Weil es der Downloadshop von Yahoo! geschafft hatte, ein Major-Album ganz ohne DRM verkaufen zu dürfen, erhielt die Veröffentlichung von Jesse McCartneys neuem Werk zuletzt viel Aufmerksamkeit in den US-Medien. Viel gebracht hat es dennoch nicht. „Right Where You Want Me“ steigt mit 52.000 verkauften Exemplaren in der ersten Woche nach VÖ auf Rang 14 der aktuellen US-Charts ein. Und nur sechs Prozent der Verkäufe – also rund 3120 Einheiten – gingen auf das Konto von Downloads.

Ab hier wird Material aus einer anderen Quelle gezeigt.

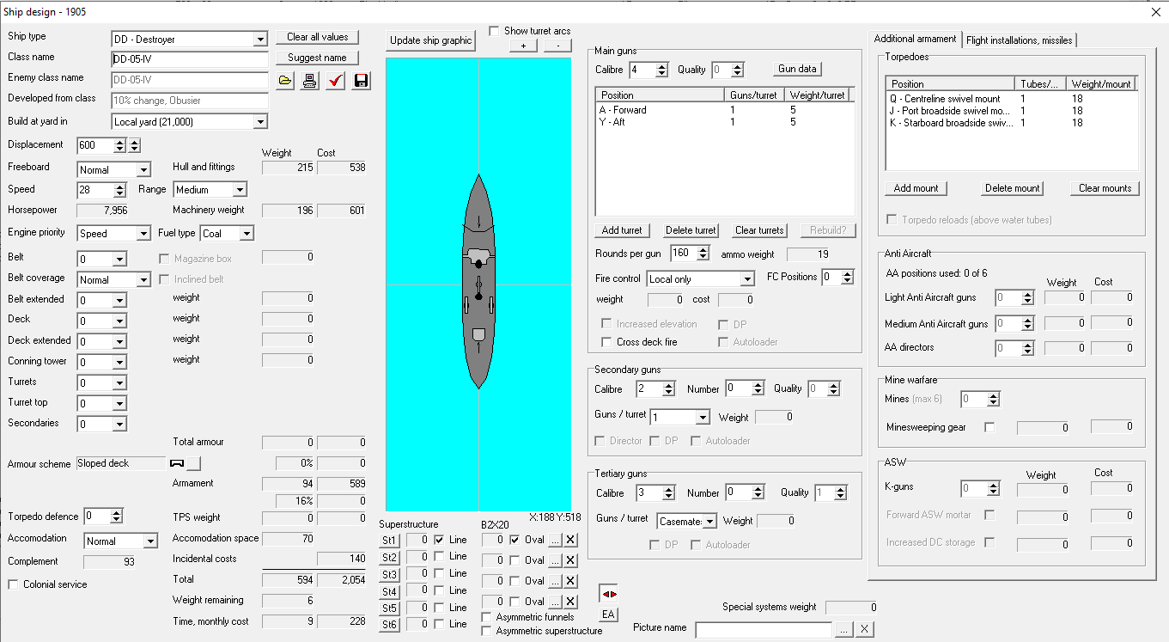The width and height of the screenshot is (1169, 642).
Task: Click the floppy disk save icon
Action: tap(361, 81)
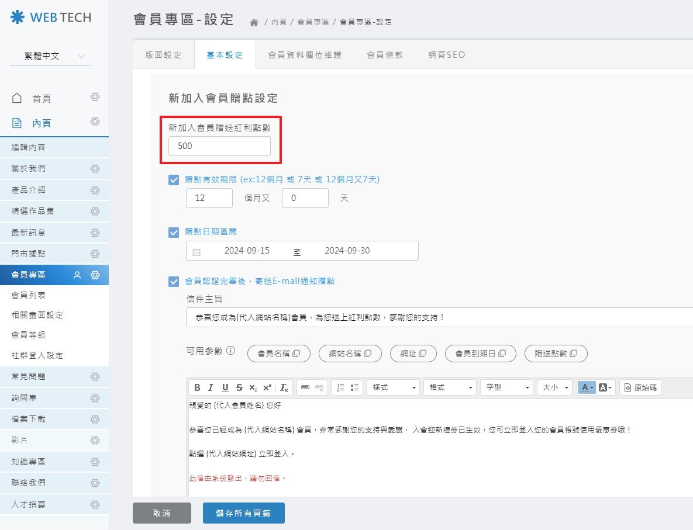693x530 pixels.
Task: Apply italic formatting in the editor
Action: click(211, 387)
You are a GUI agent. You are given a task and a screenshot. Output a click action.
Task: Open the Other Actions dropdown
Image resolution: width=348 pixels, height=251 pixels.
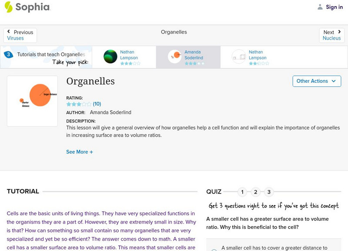[x=316, y=81]
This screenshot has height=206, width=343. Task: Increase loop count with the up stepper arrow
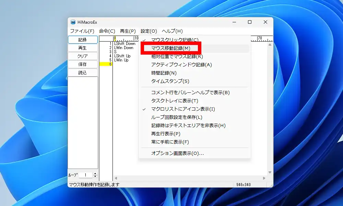point(95,173)
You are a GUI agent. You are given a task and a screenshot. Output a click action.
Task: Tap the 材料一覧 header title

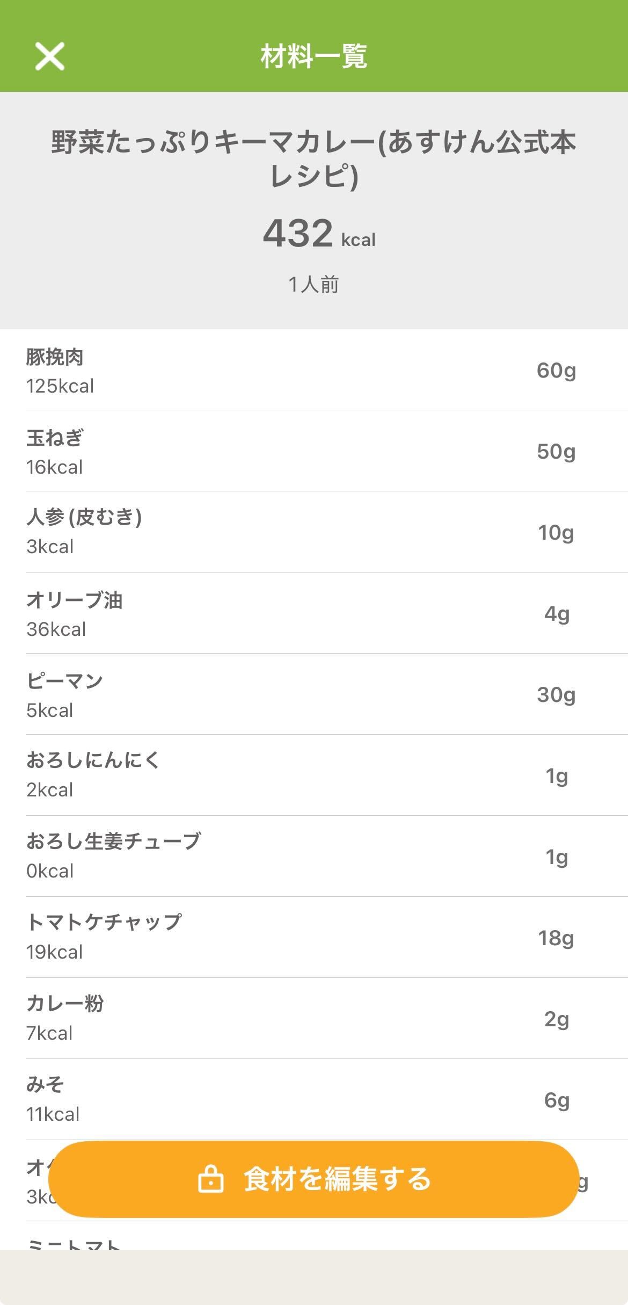click(x=314, y=56)
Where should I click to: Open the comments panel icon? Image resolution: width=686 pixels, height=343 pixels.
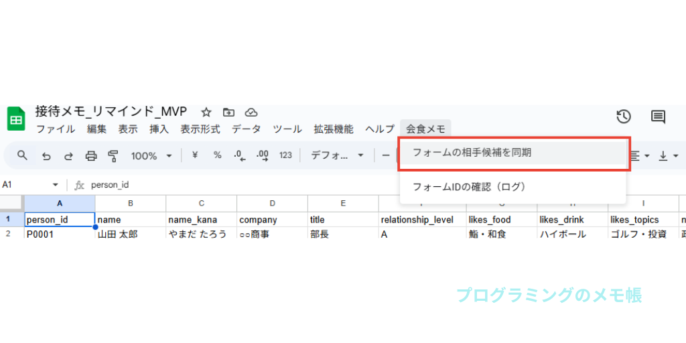[x=658, y=117]
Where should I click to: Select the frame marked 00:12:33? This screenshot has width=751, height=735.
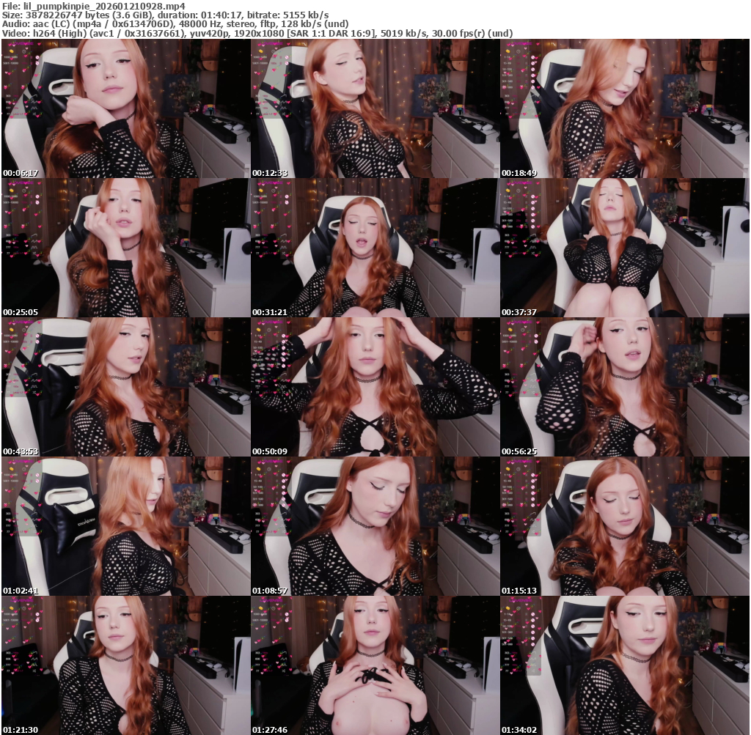click(375, 108)

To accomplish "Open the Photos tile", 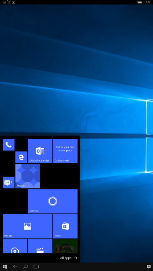I will click(x=27, y=226).
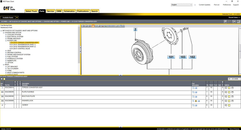
Task: Expand the HYDRAULIC SYSTEM tree node
Action: (x=6, y=58)
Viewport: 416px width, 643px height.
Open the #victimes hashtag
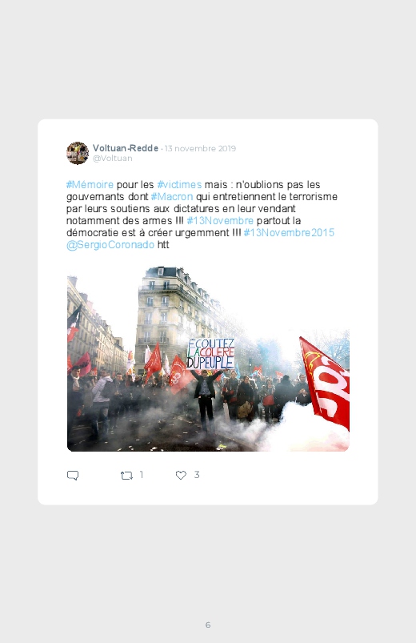(179, 184)
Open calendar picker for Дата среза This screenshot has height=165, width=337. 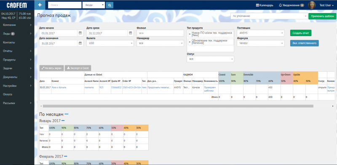pyautogui.click(x=131, y=33)
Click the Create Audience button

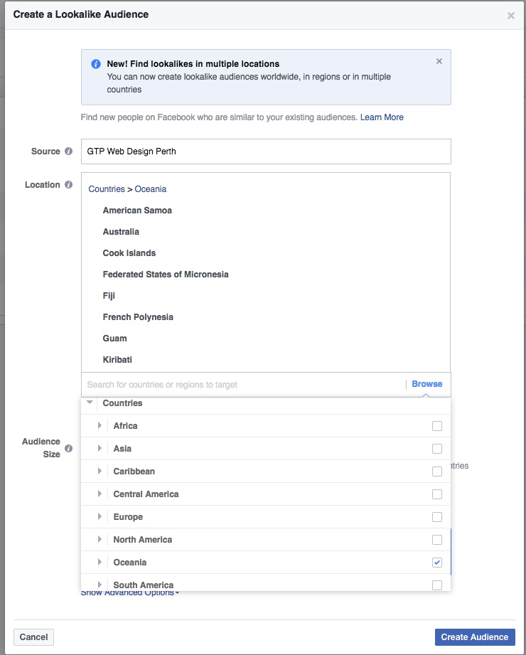pos(475,637)
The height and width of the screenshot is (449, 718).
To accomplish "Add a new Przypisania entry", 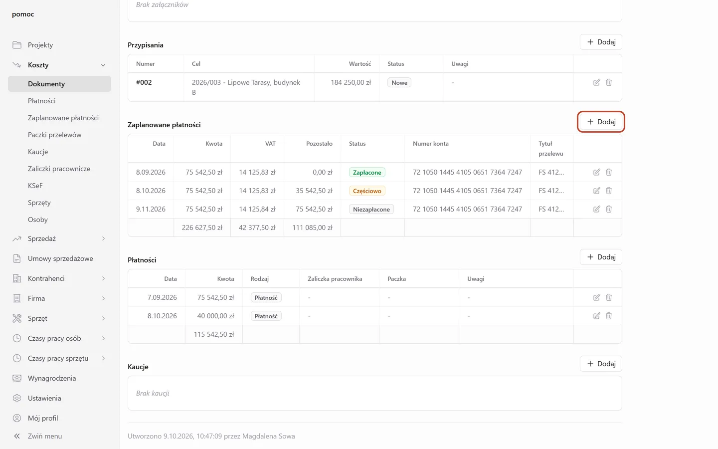I will click(x=601, y=42).
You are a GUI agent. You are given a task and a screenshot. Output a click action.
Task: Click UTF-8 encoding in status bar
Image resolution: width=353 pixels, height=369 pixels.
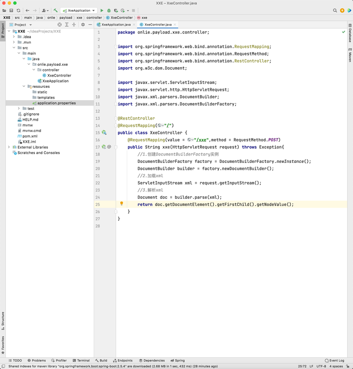(321, 366)
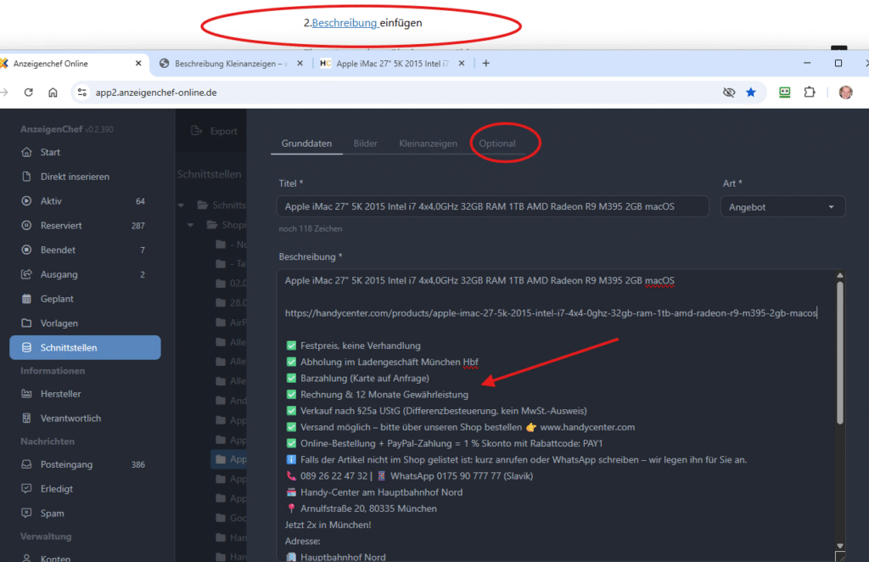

Wenn man bedenkt, dass Yahoo! Music am gesamten US-Digitalgeschäft einen Anteil von nur gut einem Prozent hat, dann hieße das: ganze 32 verkaufte Downloadalben bei Yahoo. Unklar ist, ob das dürftige Ergebnis nun an der ohnehin mangelnden Zugkraft dieses Downloadshops liegt, an der Attraktivität des Albums oder an den leichter zu verbreitenden ungeschützten MP3-Files.
Da lohnt sich ein Vergleich mit den Verkaufsdetails der Barenaked Ladies. Die kanadische Band, die mit der als onlinefreundlich bekannten Firma Nettwerk Music Group arbeitet, stieg in der Vorwoche mit 36.735 verkauften Einheiten von „Barenaked Ladies Are Me“ auf Rang 17 der US-Charts ein. Knapp 35 Prozent dieser Verkäufe erfolgten als Albumdownloads in den diversen Shops – auch in solchen, die wie eMusic auf den Einsatz von DRM verzichten.
Damit nahm die Band laut Nettwerk-Chef Terry McBride brutto rund 161.000 Dollar ein. Dazu kamen weitere 59.000 Dollar Umsatz aus dem Verkauf anderer digitaler Formate – das Barenaked-Ladies-Album erschien z.B. auch auf USB-Sticks. In jener Woche stand die Band damit auf Platz vier der US-Downloadhitliste.